Necrobiosis lipoidica is a rash that is frequently encountered in the dermatology clinic. It is most commonly seen in association with diabetes and is referred to as necrobiosis lipoidica diabeticorum. However, not all cases are seen in conjunction with diabetes mellitus, and the name necrobiosis lipoidica is a more inclusive designation. Patients who present with necrobiosis lipoidica should all be evaluated for underlying diabetes and screened periodically over their lifetime, because 60% to 80% will have or develop some form of glucose intolerance. Necrobiosis lipoidica has been reported to appear any place on the skin, but it is most frequently encountered on the anterior lower extremities. It has a characteristic clinical appearance, and the diagnosis can often be made on clinical grounds alone, without the use of a skin biopsy. The histologic findings are diagnostic of necrobiosis lipoidica. A punch or excisional biopsy is required for diagnosis, because a shave biopsy does not allow for proper histological evaluation of this condition.
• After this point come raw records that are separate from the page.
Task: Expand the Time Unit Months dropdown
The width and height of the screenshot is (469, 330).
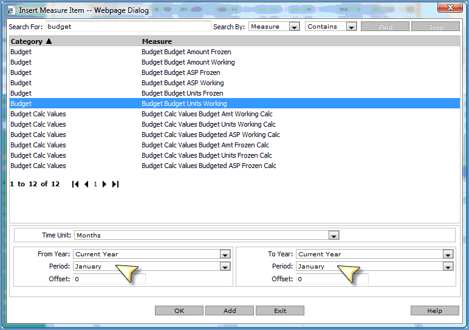Action: [x=333, y=236]
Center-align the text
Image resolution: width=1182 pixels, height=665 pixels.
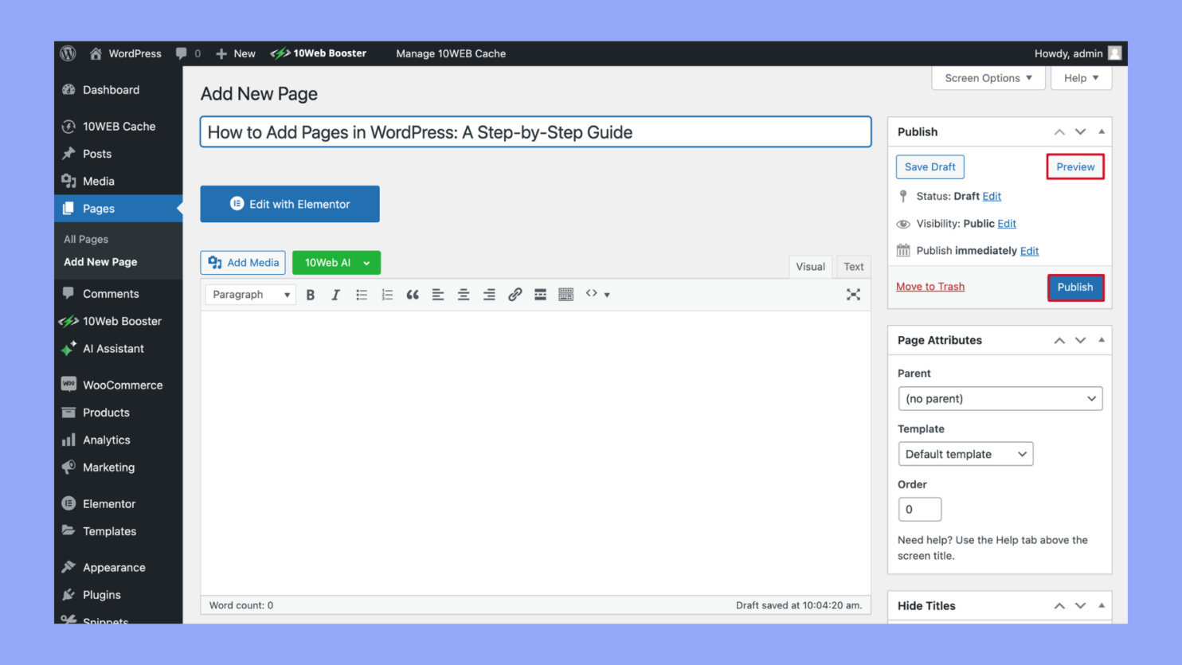click(x=464, y=294)
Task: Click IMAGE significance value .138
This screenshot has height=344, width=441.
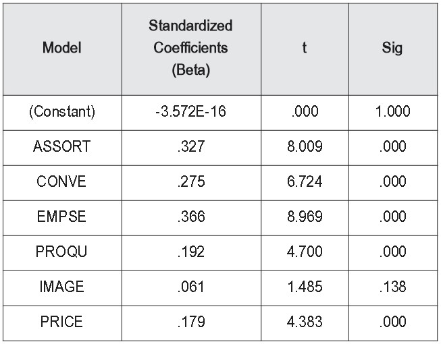Action: (x=392, y=287)
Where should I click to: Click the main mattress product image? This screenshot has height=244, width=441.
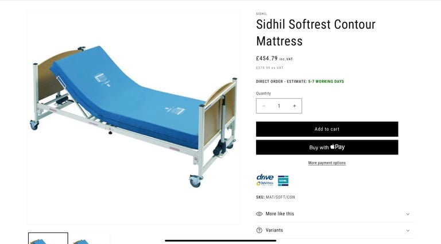pyautogui.click(x=134, y=118)
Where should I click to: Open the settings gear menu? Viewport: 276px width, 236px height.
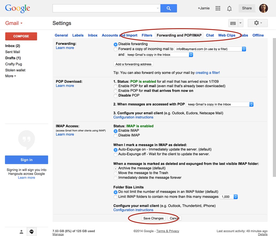click(x=258, y=23)
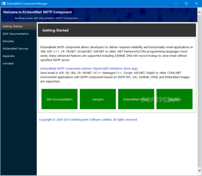Screen dimensions: 202x176
Task: Click the Welcome to EASendMail banner
Action: click(x=99, y=15)
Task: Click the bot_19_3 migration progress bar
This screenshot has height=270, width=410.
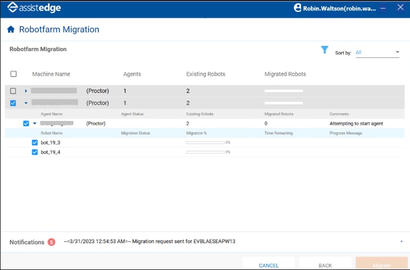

Clinical Findings: There appears to be no sexual or racial predilection, and the disease is most commonly diagnosed in early adulthood. In most instances, necrobiosis lipoidica occurs on the anterior lower extremities. The rash typically begins as a tiny red papule that slowly expands outward and leaves behind a depressed, atrophic center with a slightly elevated rim. The borders are very distinct. They are slightly elevated and have a more inflammatory red appearance. They are well demarcated from the surrounding normalappearing skin. The lesions have a broad range of sizes, from a few millimeters in some cases to affecting the entire aspect of the anterior lower legs. The plaques have a characteristic orange-brown coloration and significant atrophy. The underlying dermis appears to be thinned dramatically; the dermal and subcutaneous veins can easily be seen and appear to be popping out of the skin. When palpated, the center of the lesions feel as if there is no dermal tissue present at all. The difference between palpation of the normal skin and palpation of affected skin is striking.
A small percentage of patients experience ulcerations that can be slow and difficult to heal. Rarely, transformation of chronic ulcerative necrobiosis lipoidica into squamous cell carcinoma has been reported. This transformation is more likely to be a result of the chronic ulceration and inflammation than the underlying necrobiosis lipoidica. There are no other associations with necrobiosis lipoidica except for diabetes.
Pathogenesis: The pathomechanism of necrobiosis lipoidica is unknown. Theories have been suggested, but no good scientific evidence has pinpointed the cause.
Histology: The histology of necrobiosis lipoidica is characteristic. A punch or excisional biopsy is needed to ensure a full-thickness specimen. There is a “cake layering” appearance to the dermis, with necrobiotic collagen bundles within palisaded granulomas alternating with areas of histiocytes and multinucleated giant cells of both the foreign body and the Langhans type. The differential diagnosis histologically is between granuloma annulare and necrobiosis lipoidica. In necrobiosis lipoidica, the inflammatory infiltrate contains less mucin and more plasma cells. The inflammation in necrobiosis lipoidica also tends to extend into the subcutaneous adipose tissue.
Treatment: Treatment is typically initiated with the use of high-potency topical steroids. It may seem counterintuitive to treat an atrophic condition with topical corticosteroid creams, which can cause atrophy. In cases of necrobiosis lipoidica, however, the high-potency steroid agents do not lead to an increase in the atrophy. The steroid agents act to decrease and stop the inflammatory infiltrate from occurring and perpetuating itself. Intralesional injections of triamcinolone have also been successful. Many other agents have been anecdotally reported to be successful in treating this condition, although they have not been tried in standardized, placebo-controlled studies. Gaining control of the underlying diabetes does not seem to play a role in the outcome of the skin disease. Ulcerations should be treated with aggressive wound care, and compression garments should be worn if edema or venous insufficiency is present. Ulcers may take months to heal. Once the inflammation has been stopped, most people have residual atrophy that may be permanent or may improve slightly with time.